- _PROBLEM DESCRIPTION_:
Every line below should be duplicated exactly.

- _RECORDS PROVIDED_:

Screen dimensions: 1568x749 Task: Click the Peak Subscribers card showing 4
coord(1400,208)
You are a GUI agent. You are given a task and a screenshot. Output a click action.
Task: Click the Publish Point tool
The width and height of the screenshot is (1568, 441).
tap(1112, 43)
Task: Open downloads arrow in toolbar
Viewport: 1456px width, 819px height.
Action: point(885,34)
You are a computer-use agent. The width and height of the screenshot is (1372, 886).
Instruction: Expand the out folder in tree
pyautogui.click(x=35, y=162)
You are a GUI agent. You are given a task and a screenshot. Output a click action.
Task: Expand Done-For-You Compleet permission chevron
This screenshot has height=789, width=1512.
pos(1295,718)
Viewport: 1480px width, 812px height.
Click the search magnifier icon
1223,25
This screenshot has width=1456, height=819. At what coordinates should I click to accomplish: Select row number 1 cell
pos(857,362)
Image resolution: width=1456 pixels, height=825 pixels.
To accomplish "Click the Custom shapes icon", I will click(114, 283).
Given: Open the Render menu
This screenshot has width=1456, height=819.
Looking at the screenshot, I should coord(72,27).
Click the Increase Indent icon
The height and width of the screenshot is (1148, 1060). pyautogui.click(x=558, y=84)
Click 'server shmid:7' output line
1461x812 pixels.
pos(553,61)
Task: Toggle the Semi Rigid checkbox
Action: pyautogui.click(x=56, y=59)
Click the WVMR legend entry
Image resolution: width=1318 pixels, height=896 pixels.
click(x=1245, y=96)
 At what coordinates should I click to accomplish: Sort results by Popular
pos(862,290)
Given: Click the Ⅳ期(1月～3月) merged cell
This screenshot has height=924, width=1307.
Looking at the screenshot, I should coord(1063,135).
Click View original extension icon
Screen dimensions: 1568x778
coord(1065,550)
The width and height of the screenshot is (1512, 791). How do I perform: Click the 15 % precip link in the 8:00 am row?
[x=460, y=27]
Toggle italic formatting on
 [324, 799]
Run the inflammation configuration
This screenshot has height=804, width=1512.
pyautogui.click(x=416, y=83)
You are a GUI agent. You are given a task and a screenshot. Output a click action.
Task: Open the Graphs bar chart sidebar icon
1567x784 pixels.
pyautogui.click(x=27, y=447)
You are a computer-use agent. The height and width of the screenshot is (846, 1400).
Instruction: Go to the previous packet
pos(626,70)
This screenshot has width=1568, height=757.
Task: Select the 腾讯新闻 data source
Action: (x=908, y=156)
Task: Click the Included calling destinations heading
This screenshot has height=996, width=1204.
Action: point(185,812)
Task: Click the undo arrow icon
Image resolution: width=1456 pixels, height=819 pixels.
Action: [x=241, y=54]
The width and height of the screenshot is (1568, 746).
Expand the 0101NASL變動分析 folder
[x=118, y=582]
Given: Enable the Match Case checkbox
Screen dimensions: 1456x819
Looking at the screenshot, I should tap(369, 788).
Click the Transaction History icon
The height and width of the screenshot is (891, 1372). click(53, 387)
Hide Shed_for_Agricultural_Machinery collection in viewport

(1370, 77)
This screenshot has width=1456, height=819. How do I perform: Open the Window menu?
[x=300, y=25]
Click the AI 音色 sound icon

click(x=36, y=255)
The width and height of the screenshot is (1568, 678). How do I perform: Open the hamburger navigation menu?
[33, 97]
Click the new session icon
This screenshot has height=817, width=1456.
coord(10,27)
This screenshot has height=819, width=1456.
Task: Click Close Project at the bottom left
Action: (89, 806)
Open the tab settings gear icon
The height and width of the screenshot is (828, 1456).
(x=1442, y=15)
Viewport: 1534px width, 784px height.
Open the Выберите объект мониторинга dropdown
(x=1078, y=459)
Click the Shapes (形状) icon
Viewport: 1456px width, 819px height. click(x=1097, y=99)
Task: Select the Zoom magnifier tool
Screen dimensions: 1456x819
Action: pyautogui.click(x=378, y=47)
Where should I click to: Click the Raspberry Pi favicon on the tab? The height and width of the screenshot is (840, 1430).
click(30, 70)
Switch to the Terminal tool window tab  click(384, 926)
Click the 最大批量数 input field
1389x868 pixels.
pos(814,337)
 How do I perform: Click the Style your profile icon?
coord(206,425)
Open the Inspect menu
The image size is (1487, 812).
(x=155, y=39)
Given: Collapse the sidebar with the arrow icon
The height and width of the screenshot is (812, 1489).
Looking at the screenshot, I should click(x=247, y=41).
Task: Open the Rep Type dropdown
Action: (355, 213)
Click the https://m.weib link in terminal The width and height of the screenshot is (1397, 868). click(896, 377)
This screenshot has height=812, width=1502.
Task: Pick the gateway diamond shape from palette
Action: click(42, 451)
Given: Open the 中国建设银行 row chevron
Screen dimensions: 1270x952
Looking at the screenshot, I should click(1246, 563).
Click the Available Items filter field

- _WRITTEN SOLUTION_:
Screen dimensions: 1568x749 Task: Click the Peak Subscribers card showing 4
coord(1400,208)
You are a GUI agent. You are given a task and a screenshot. Output a click action.
Task: Click the Publish Point tool
The width and height of the screenshot is (1568, 441).
tap(1112, 43)
Task: Open downloads arrow in toolbar
Viewport: 1456px width, 819px height.
Action: point(885,34)
You are a computer-use agent. The width and height of the screenshot is (1372, 886).
Instruction: Expand the out folder in tree
pyautogui.click(x=35, y=162)
You are a GUI agent. You are given a task and a screenshot. Output a click action.
Task: Expand Done-For-You Compleet permission chevron
This screenshot has height=789, width=1512.
pos(1295,718)
Viewport: 1480px width, 812px height.
Click the search magnifier icon
1223,25
This screenshot has width=1456, height=819. At what coordinates should I click to accomplish: Select row number 1 cell
pos(857,362)
Image resolution: width=1456 pixels, height=825 pixels.
To accomplish "Click the Custom shapes icon", I will click(114, 283).
Given: Open the Render menu
This screenshot has width=1456, height=819.
Looking at the screenshot, I should coord(72,27).
Click the Increase Indent icon
The height and width of the screenshot is (1148, 1060). pyautogui.click(x=558, y=84)
Click 'server shmid:7' output line
1461x812 pixels.
pos(553,61)
Task: Toggle the Semi Rigid checkbox
Action: pyautogui.click(x=56, y=59)
Click the WVMR legend entry
Image resolution: width=1318 pixels, height=896 pixels.
click(x=1245, y=96)
 At what coordinates should I click to accomplish: Sort results by Popular
pos(862,290)
Given: Click the Ⅳ期(1月～3月) merged cell
This screenshot has height=924, width=1307.
Looking at the screenshot, I should coord(1063,135).
Click View original extension icon
Screen dimensions: 1568x778
coord(1065,550)
The width and height of the screenshot is (1512, 791). How do I perform: Click the 15 % precip link in the 8:00 am row?
[x=460, y=27]
Toggle italic formatting on
 [324, 799]
Run the inflammation configuration
This screenshot has height=804, width=1512.
pyautogui.click(x=416, y=83)
You are a GUI agent. You are given a task and a screenshot. Output a click action.
Task: Open the Graphs bar chart sidebar icon
1567x784 pixels.
pyautogui.click(x=27, y=447)
You are a computer-use agent. The height and width of the screenshot is (846, 1400).
Instruction: Go to the previous packet
pos(626,70)
This screenshot has width=1568, height=757.
Task: Select the 腾讯新闻 data source
Action: (x=908, y=156)
Task: Click the Included calling destinations heading
This screenshot has height=996, width=1204.
Action: point(185,812)
Task: Click the undo arrow icon
Image resolution: width=1456 pixels, height=819 pixels.
Action: [x=241, y=54]
The width and height of the screenshot is (1568, 746).
Expand the 0101NASL變動分析 folder
[x=118, y=582]
Given: Enable the Match Case checkbox
Screen dimensions: 1456x819
Looking at the screenshot, I should tap(369, 788).
Click the Transaction History icon
The height and width of the screenshot is (891, 1372). click(53, 387)
Hide Shed_for_Agricultural_Machinery collection in viewport

(1370, 77)
This screenshot has width=1456, height=819. How do I perform: Open the Window menu?
[x=300, y=25]
Click the AI 音色 sound icon

click(x=36, y=255)
The width and height of the screenshot is (1568, 678). How do I perform: Open the hamburger navigation menu?
[33, 97]
Click the new session icon
This screenshot has height=817, width=1456.
coord(10,27)
This screenshot has height=819, width=1456.
Task: Click Close Project at the bottom left
Action: (89, 806)
Open the tab settings gear icon
The height and width of the screenshot is (828, 1456).
(x=1442, y=15)
Viewport: 1534px width, 784px height.
Open the Выберите объект мониторинга dropdown
(x=1078, y=459)
Click the Shapes (形状) icon
Viewport: 1456px width, 819px height. click(x=1097, y=99)
Task: Select the Zoom magnifier tool
Screen dimensions: 1456x819
Action: pyautogui.click(x=378, y=47)
Where should I click to: Click the Raspberry Pi favicon on the tab? The height and width of the screenshot is (840, 1430).
click(30, 70)
Switch to the Terminal tool window tab  click(384, 926)
Click the 最大批量数 input field
1389x868 pixels.
pos(814,337)
 How do I perform: Click the Style your profile icon?
coord(206,425)
Open the Inspect menu
The image size is (1487, 812).
(x=155, y=39)
Given: Collapse the sidebar with the arrow icon
The height and width of the screenshot is (812, 1489).
Looking at the screenshot, I should click(x=247, y=41).
Task: Open the Rep Type dropdown
Action: (355, 213)
Click the https://m.weib link in terminal The width and height of the screenshot is (1397, 868). click(896, 377)
This screenshot has height=812, width=1502.
Task: Pick the gateway diamond shape from palette
Action: click(42, 451)
Given: Open the 中国建设银行 row chevron
Screen dimensions: 1270x952
Looking at the screenshot, I should click(1246, 563).
Click the Available Items filter field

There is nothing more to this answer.